For this guide, we are going to use the `inference` pip package. You can also run inference as a Docker container to which you can make web requests to run inference on images. To learn more about running Inference as a Docker container, refer to the Inference Docker documentation.

To install the package, run the following code:

pip install inference-cli

Then, start an inference server:

inference server start

This server will run at http://localhost:9001 by default.

Next, update the Python script from earlier to replace the INFER_SERVER_URL value from “http://infer.roboflow.com” to “http://localhost:9001”. This will ensure both the shipping container model and OCR model are run locally.

Replace the image.jpg name with the name of the image on which you want to run inference. Replace the “API_KEY” placeholder with your Roboflow API key. Then, run the script.

The first time this script runs, the DocTR model will be downloaded onto your device. The time this will take depends on the strength of your internet connection. After the model weights have been downloaded, the weights will be cached locally for use in future inferences.

Once you have the model weights ready on your system, OCR will run on the provided image.

OCR Error Correction

OCR works well when text is clearly visible and in a typeface the OCR model can understand. You can test how well an OCR system works for your use case by running the system on a few images and evaluating the results.

With that said, OCR models do make mistakes, even when text is clearly readable. That is why systems that use OCR often employ error correction, a technique whereby you read the output returned by an OCR model and clean it up as necessary.
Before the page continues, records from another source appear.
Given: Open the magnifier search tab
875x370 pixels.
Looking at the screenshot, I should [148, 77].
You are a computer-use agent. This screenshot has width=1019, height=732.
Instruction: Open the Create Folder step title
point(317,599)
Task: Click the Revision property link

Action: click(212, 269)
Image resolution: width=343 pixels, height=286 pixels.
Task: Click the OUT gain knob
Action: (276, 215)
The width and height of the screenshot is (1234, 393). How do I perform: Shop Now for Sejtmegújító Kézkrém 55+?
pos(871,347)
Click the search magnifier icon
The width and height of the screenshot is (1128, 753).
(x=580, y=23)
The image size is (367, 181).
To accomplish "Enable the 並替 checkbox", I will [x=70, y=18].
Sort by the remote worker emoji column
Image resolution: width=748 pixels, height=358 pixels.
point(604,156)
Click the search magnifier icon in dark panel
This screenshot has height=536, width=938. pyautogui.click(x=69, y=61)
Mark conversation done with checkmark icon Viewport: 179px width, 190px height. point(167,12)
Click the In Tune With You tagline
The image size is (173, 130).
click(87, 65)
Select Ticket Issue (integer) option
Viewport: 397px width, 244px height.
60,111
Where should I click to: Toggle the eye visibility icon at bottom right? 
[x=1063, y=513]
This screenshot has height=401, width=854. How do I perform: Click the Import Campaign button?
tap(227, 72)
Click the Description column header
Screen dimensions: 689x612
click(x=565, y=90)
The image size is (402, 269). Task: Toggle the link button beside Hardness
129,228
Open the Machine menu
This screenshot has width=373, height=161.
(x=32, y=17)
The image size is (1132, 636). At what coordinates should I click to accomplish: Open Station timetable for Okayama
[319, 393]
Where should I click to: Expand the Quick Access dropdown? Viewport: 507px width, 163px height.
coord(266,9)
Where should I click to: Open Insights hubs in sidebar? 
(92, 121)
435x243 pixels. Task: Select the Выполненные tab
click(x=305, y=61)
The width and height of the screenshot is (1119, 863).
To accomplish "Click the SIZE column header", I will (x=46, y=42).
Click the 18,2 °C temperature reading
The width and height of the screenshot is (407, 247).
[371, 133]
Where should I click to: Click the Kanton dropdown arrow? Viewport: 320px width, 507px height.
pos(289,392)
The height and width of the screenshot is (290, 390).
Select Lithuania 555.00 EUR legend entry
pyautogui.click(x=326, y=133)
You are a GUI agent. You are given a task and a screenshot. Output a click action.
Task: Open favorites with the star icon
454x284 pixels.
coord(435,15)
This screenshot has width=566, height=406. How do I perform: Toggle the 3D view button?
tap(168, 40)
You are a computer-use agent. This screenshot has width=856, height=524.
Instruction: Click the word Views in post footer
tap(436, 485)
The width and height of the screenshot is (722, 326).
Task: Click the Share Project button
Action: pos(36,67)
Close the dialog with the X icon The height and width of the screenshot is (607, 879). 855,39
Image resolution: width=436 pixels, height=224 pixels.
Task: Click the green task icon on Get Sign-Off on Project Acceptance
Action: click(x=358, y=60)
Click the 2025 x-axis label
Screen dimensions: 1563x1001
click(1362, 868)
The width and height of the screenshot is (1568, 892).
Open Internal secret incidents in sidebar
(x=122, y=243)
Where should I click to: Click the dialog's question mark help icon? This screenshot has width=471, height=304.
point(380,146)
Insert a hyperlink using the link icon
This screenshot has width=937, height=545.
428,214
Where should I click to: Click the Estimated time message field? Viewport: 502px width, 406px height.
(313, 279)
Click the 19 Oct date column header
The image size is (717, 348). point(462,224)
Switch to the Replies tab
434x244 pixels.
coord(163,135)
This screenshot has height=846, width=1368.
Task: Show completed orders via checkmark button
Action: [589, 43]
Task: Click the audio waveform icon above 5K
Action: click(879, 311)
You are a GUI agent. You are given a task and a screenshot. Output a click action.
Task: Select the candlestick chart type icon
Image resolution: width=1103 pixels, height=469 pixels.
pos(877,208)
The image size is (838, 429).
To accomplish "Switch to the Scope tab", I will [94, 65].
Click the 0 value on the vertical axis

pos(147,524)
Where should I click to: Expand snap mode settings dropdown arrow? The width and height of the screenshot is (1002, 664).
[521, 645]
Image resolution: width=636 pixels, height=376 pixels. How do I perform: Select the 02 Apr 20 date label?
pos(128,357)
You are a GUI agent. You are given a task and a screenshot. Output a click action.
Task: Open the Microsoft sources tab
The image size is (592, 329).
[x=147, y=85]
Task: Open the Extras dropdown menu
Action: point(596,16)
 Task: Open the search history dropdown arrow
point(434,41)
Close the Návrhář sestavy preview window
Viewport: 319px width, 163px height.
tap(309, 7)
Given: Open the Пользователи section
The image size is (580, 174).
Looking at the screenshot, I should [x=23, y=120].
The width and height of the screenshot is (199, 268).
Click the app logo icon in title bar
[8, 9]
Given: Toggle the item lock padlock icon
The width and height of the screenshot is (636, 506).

A common and effective approach to error correction is employing the use of heuristics to evaluate an OCR result. Consider a scenario where you know that the text you are reading is numbers. If OCR returns a “l” instead of a “1”, you can make the requisite correction.

If you know a document should contain one of three outputs in a particular location, you can take the output that is closest to the outputs you expect. Such logic is commonly implemented in code since you can define exactly what rules are met to correct errors. Read about how an insurance company applies OCR error correction on documents.

Alternatively, you can use a spelling correction algorithm. This is useful if you have written prose from which you want to extract text. Tools like SymSpell, of which there implementations in many programming languages, enable you to clean up OCR results.

You could use two different OCR models and develop logic to come to a probable answer. For example, one model may work well with text that is not straight, another may work well with text at an angle. You could run both models and choose the one that is correct, or apply fixes to both outputs to see if either of the model outputs can be parsed.  You can also manually review OCR results.


OCR is a common task in computer vision. With OCR, you can identify the characters in an image. You can also identify the location of each unit of text (i.e. a word or a series of numbers). This location information can help you understand the structure of a document.

In this guide, we used the Roboflow hosted OCR API to retrieve the text in an image. This API uses the DocTR OCR model. We then used the `inference` pip package to run inference on an image locally. Finally, we discussed error correction in OCR.